Much of Jacoway’s story—perhaps too much—concerns behind the scenes machinations of Blossom, Faubus and the local business elites over an entirely token approach to integration. But her account does provide food for thought. Those white citizens’ revolts can be seen as part of the making of the New Right that came to dominate the American political landscape in the 1960s and beyond.
Although a number of Southern progressives had come to power in the 1940s, and unions and civil rights groups had made advances, segregationists controlled Southern politics in the 1950s. In the summer of 1958, Faubus called the state legislature into special session and a law was passed allowing the governor to shut down Little Rock’s public schools. Many white students then enrolled in religious schools—foreshadowing the current surge in home schooling and private “Christian” academies as acceptable alternatives to public schools in crisis. Segregationists characterized integration as part of a Communist conspiracy to destroy America, therefore making white supremacy a patriotic act in defense of national security.
As a white native of Arkansas, Jacoway is more conscious than others might be of how white supremacy has undercut the promise of equal rights. She explains throughout the book that the white supremacy movement has always been based on “fears that were primarily sexual in origin,” as one contemporary of the Little Rock school crisis put it. White male fears that white women might actually prefer black men as sexual partners turned into the mythology of African-American sexual aggression, a mythology long used to justify lynching. The accompanying “religious attitude toward the dogmas of that faith—white superiority and functional separation of the races into castes”— made it difficult if not impossible for white folks to think clearly about race.
Sadly, Jacoway notes, in the 50 years since the Little Rock Nine stood up for justice, the city’s schools have been devastated by white flight to the suburbs and constant lawsuits to block token integration. “As late as 2006, the price tag of all the court battles and their judgments, according to one report, stood at $786 million, while the results in terms of racial balance and improved student performance were negligible.”

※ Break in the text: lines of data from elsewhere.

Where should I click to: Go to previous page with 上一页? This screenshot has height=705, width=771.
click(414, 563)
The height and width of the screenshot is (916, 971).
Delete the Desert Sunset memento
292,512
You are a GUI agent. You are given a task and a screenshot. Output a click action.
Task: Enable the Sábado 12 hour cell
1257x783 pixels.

Also disturbing, Jacoway says, “The nation’s retreat from the quest for civil rights left the time-honored American values of white supremacy without effective challenge.” This can only be remedied when the nation chooses to “discuss candidly the fears that continue to animate white racism.” One might add that the nation also needs a historic shift in priorities that includes an agenda to address the continuing de facto racial apartheid in our schools, a prison population of some 2 million (half of whom are black or Latino) and vast economic inequality.
Today we justifiably celebrate the heroism of the Little Rock Nine and all those who faced down mobs and persisted in their quest for opportunity. The black students and their families were subjected to constant humiliation, threats and violence. Their white supporters were also targeted. Little Rock contains a great story of heroism. The more sobering tale, however, is not of the triumph of integration but of its failure. Fifty years on, many believe that Brown has been largely defeated and that Little Rock is a symbol of America’s inability to live up to its declared core beliefs in equal rights and justice for all.